WHAT THE TASK ASKS. What is needed is an exact copy of the entries below, from the line that contains "Given: Click the Update Mixer button" through the final line, both included, and nothing else.

Saved data entries
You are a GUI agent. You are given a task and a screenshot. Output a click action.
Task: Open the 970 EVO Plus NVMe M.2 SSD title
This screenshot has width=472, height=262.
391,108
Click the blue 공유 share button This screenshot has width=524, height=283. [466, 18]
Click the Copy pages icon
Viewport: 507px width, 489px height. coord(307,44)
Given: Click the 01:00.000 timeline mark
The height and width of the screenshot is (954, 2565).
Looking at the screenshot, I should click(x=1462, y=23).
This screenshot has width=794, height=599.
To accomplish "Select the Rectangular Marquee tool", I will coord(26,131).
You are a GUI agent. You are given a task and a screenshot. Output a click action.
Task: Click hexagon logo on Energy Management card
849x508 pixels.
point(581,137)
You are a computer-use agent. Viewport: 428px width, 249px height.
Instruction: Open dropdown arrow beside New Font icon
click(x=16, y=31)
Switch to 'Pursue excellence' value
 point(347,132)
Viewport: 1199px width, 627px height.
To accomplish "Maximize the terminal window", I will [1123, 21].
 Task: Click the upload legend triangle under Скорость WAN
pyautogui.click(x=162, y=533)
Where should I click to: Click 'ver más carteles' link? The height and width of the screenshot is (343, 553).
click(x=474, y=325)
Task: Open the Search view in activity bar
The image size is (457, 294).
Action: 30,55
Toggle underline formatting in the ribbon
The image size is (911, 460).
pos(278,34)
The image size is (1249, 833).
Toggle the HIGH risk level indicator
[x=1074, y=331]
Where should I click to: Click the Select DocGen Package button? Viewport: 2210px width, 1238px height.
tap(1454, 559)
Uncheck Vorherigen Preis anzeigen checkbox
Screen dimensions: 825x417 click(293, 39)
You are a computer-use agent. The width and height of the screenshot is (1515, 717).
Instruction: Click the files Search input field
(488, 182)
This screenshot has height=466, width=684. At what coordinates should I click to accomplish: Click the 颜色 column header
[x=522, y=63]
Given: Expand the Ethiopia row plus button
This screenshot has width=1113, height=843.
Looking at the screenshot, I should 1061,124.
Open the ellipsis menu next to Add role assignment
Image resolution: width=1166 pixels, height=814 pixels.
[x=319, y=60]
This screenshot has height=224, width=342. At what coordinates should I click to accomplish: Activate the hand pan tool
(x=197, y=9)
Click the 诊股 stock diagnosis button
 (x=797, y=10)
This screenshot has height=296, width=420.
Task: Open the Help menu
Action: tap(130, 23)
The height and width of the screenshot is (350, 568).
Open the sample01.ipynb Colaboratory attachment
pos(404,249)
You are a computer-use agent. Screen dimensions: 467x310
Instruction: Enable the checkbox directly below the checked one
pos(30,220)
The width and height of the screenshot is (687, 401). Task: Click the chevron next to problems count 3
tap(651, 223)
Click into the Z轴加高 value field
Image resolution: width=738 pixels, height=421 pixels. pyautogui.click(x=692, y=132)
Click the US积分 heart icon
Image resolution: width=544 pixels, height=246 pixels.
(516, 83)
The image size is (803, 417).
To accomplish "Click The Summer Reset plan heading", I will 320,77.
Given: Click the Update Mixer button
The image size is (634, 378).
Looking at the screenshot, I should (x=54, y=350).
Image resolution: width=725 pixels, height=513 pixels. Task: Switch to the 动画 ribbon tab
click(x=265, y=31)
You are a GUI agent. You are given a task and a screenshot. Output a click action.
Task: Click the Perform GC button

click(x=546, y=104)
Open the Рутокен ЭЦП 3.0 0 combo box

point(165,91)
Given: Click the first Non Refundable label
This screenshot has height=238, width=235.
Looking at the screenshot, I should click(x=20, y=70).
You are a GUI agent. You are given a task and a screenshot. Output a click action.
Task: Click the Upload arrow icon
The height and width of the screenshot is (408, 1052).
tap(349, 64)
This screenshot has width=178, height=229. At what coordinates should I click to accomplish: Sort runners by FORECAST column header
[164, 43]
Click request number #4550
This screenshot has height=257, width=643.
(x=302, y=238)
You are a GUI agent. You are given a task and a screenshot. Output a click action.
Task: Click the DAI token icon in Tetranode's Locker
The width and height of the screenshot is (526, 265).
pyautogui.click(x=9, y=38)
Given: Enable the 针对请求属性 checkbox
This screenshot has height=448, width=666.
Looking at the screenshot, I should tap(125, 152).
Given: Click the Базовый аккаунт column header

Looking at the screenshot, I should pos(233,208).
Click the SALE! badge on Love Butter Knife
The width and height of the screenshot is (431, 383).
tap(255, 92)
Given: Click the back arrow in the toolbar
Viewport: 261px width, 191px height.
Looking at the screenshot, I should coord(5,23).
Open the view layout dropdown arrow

REPLY TO THE EXERCISE.
Given: Click the Update Mixer button
The image size is (634, 378).
Looking at the screenshot, I should (x=54, y=350).
Image resolution: width=725 pixels, height=513 pixels. Task: Switch to the 动画 ribbon tab
click(x=265, y=31)
You are a GUI agent. You are given a task and a screenshot. Output a click action.
Task: Click the Perform GC button

click(x=546, y=104)
Open the Рутокен ЭЦП 3.0 0 combo box

point(165,91)
Given: Click the first Non Refundable label
This screenshot has height=238, width=235.
Looking at the screenshot, I should click(x=20, y=70).
You are a GUI agent. You are given a task and a screenshot. Output a click action.
Task: Click the Upload arrow icon
The height and width of the screenshot is (408, 1052).
tap(349, 64)
This screenshot has width=178, height=229. At what coordinates should I click to accomplish: Sort runners by FORECAST column header
[164, 43]
Click request number #4550
This screenshot has height=257, width=643.
(x=302, y=238)
You are a GUI agent. You are given a task and a screenshot. Output a click action.
Task: Click the DAI token icon in Tetranode's Locker
The width and height of the screenshot is (526, 265).
pyautogui.click(x=9, y=38)
Given: Enable the 针对请求属性 checkbox
This screenshot has height=448, width=666.
Looking at the screenshot, I should tap(125, 152).
Given: Click the Базовый аккаунт column header

Looking at the screenshot, I should pos(233,208).
Click the SALE! badge on Love Butter Knife
The width and height of the screenshot is (431, 383).
tap(255, 92)
Given: Click the back arrow in the toolbar
Viewport: 261px width, 191px height.
Looking at the screenshot, I should coord(5,23).
Open the view layout dropdown arrow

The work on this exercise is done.